## AIM
Please copy, word for word, the part of the passage below on the 1619 Project and Bourdieu that opens with the words containing "Perhaps this partiality" and closes with "serve a purpose?".

## EXCERPTED PASSAGE
════════════════

Weeks before, I had received an email from a New York Times research editor [who] wanted me to verify some statements for the project. At one point, she sent me this assertion: “One critical reason that the colonists declared their independence from Britain was because they wanted to protect the institution of slavery in the colonies, which had produced tremendous wealth. At the time there were growing calls to abolish slavery throughout the British Empire, which would have badly damaged the economies of colonies in both North and South.” I vigorously disputed the claim. Although slavery was certainly an issue in the American Revolution, the protection of slavery was not one of the main reasons the 13 Colonies went to war.
Despite my advice, the Times published the incorrect statement about the American Revolution anyway, in Hannah-Jones’ introductory essay. In addition, the paper’s characterizations of slavery in early America reflected laws and practices more common in the antebellum era than in Colonial times, and did not accurately illustrate the varied experiences of the first generation of enslaved people that arrived in Virginia in 1619.
Crucially (emphasis mine):
Both sets of inaccuracies worried me, but the Revolutionary War statement made me especially anxious. Overall, the 1619 Project is a much-needed corrective to the blindly celebratory histories that once dominated our understanding of the past—histories that wrongly suggested racism and slavery were not a central part of U.S. history. I was concerned that critics would use the overstated claim to discredit the entire undertaking. So far, that’s exactly what has happened.
Bourdieu again, on the pseudo-incompatibilism of fields:
The logic of the operation of fields tends to make the different possibles that constitute the space of possibles at a given moment in time seem intrinsically, logically incompatible, when they are indeed incompatible, but only from a sociological perspective... The logic of the struggle and the division into opposing camps which differ with respect to the possibles that are objectively offered—to the point where each one sees or wishes to see only a fraction of the space—makes options that are logically compatible seem irreconcilable... Very often... the social antagonisms underlying theoretical oppositions and the interests connected to these antagonisms form the only obstacle to getting beyond and to the synthesis.
Nature vs. nurture, of course, is perhaps the most famous false dichotomy, and yet Bourdieu, who ought to know better, falls into the very trap he describes above. In Sociology is a Martial Art, a documentary on Bourdieu filmed near the end of his life, we see him confidently asserting that all the personality differences between men and women must be the result of socialization. This assumptive, over-speculative, and unsupported reductionist view is, of course, ideology in play, and perpetuates the anti-compatibilism that Bourdieu himself recognizes as styming intellectual progress.
Perhaps this partiality is best witnessed in a decades-old radio interview with Bourdieu, in which he tacitly acknowledges the politicization of scholarship, whereby the points of the opposition must never be ceded even when (and especially when) true. I am not trying to pick on Bourdieu as a hypocrite; I want to show that torque epistemology is something we all fall into. We believe certain explanations are under- or over-rated, that certain arguments “give ammo to the enemy,” and so we avoid them:
Q: You didn’t answer my question. Do [social hierarchies] serve a purpose?

════════════════

## DATA SEGMENT

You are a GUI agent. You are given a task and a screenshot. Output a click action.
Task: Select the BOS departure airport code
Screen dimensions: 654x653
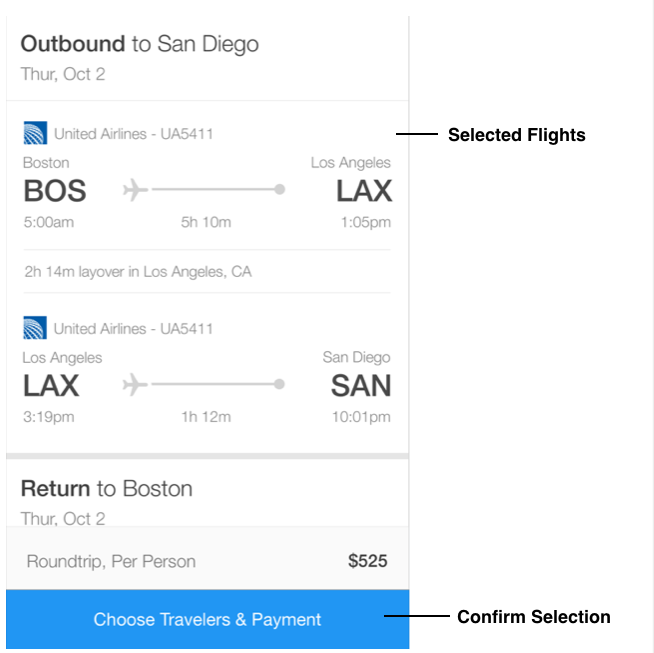point(55,191)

════════════════

## FINAL RESULT
Perhaps this partiality is best witnessed in a decades-old radio interview with Bourdieu, in which he tacitly acknowledges the politicization of scholarship, whereby the points of the opposition must never be ceded even when (and especially when) true. I am not trying to pick on Bourdieu as a hypocrite; I want to show that torque epistemology is something we all fall into. We believe certain explanations are under- or over-rated, that certain arguments “give ammo to the enemy,” and so we avoid them:
Q: You didn’t answer my question. Do [social hierarchies] serve a purpose?